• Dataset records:
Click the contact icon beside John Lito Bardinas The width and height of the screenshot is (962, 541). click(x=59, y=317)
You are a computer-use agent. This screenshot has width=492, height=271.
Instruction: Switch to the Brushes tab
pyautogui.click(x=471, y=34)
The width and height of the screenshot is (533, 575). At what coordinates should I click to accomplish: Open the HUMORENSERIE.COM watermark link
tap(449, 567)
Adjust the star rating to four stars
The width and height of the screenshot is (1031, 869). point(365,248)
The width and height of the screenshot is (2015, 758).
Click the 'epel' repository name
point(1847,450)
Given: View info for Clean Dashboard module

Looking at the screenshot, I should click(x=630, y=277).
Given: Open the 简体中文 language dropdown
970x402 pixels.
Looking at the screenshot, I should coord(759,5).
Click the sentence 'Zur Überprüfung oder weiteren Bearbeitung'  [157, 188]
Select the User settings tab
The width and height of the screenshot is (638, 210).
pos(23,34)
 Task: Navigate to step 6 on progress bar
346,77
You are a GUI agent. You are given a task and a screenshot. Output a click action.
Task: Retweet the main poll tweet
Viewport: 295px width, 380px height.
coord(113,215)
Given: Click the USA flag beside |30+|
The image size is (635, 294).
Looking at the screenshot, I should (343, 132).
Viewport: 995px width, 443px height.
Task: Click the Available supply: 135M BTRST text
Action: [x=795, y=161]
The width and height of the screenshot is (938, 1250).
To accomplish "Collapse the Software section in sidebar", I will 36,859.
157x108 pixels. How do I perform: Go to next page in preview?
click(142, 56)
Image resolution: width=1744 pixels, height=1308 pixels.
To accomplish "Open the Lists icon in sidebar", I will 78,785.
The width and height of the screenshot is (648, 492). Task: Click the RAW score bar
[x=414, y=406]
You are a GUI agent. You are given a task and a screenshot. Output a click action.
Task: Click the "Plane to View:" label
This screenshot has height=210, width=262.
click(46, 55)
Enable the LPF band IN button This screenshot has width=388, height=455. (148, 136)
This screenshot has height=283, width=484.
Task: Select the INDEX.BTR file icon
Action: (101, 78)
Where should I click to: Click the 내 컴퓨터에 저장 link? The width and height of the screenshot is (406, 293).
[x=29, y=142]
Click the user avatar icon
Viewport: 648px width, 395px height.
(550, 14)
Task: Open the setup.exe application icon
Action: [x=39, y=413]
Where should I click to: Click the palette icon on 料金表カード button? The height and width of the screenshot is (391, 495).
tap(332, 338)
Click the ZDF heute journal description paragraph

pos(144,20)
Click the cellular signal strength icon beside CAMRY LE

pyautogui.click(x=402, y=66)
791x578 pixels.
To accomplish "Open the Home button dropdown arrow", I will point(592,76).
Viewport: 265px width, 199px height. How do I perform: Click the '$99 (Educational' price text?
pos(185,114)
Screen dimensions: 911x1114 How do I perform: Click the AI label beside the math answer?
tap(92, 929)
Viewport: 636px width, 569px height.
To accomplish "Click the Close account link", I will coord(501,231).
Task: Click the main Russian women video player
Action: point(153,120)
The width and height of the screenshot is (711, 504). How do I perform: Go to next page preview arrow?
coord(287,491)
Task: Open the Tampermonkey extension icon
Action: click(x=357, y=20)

• What to do: The answer must consist of each line from the entries that contains the string "sidebar".

• Expected output:
To accomplish "Collapse the Software section in sidebar", I will 36,859.
To accomplish "Open the Lists icon in sidebar", I will 78,785.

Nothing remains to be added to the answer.